2 of 3 people found the following review helpful:
5.0 out of 5 stars
Religious denominations negotiating family and modernity, May 8, 1999
By A Customer
This review is from: Faith Traditions and the Family (Family, Religion, and Culture) (Paperback)
This book is an extremely engaging and informative collection of essays by a number of religious scholars chronicling the attempts of various North American religious denominations to negotiate the impact of modernity on the family. These denominational histories reveal periods of growth and decline in the denominations themselves and in their attention to family issues. They also show the range of voices within the various denominations. These stories thus debunk the "culture wars" typology, according to which denominations are labeled as univocally liberal or conservative.

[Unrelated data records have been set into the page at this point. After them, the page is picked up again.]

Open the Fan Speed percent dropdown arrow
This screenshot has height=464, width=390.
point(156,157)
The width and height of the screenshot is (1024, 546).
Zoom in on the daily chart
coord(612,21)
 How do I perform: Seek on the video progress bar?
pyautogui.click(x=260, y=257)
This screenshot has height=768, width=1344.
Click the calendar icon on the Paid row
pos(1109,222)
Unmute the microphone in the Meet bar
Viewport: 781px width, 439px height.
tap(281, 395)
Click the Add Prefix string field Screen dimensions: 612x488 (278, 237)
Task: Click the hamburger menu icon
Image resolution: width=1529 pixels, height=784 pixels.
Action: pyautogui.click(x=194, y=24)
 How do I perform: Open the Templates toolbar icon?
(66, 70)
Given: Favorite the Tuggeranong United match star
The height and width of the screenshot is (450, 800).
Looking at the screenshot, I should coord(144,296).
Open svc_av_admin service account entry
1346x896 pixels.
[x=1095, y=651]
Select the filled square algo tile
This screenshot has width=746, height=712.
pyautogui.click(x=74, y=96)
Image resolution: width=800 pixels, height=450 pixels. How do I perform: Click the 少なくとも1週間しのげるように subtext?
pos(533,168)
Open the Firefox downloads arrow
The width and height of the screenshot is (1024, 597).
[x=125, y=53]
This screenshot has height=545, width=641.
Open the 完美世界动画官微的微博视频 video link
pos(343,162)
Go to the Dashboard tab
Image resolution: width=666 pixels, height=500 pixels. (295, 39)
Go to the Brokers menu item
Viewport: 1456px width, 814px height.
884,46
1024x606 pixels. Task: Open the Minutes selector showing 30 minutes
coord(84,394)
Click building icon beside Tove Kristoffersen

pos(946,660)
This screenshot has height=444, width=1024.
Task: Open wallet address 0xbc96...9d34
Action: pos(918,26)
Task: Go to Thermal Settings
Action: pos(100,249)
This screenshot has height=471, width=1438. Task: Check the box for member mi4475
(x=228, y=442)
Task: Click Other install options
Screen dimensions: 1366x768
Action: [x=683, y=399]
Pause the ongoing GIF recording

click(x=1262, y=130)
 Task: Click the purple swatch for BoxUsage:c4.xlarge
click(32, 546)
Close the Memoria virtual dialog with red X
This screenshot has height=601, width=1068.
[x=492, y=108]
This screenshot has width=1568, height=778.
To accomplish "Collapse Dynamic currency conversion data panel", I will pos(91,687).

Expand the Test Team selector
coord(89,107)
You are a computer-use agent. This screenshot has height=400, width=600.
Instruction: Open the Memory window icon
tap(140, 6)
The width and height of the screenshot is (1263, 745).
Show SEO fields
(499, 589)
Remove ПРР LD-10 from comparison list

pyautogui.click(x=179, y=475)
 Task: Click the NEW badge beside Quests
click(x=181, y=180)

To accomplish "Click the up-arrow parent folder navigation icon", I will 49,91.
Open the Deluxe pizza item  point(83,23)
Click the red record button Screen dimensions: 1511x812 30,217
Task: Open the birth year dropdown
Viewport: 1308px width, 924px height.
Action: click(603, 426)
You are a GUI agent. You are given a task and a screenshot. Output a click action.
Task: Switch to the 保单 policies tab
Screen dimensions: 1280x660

The two major forces that appear across these denominational accounts are the tension between individualism and community and the influence of market forces on family life. The stories show how these broad social forces, more than any one social movement have produced many changes in families. Feminism is usually cited as one of the forces that has impacted the modern family, and it has spurred action and/or inspired reaction in virtually every denomination. Likewise, the recent focus on fatherhood in a number of denominations demonstrates the continuing importance of social and cultural change on churches and families. The most powerful insights from these various denominational narratives are the need to negotiate with, rather than reject modernity, and the important point that the mere presence of conflict on issues like the family does not necessarily indicate failure.
Whether the conflict is over tradition and innovation, individualism and familism, public and private, ideals and reality, or protective withdrawal from or prophetic engagement with the surrounding culture, the essays in this volume show how the family has been an important locus of the reconciliation of religion and modernity in American culture.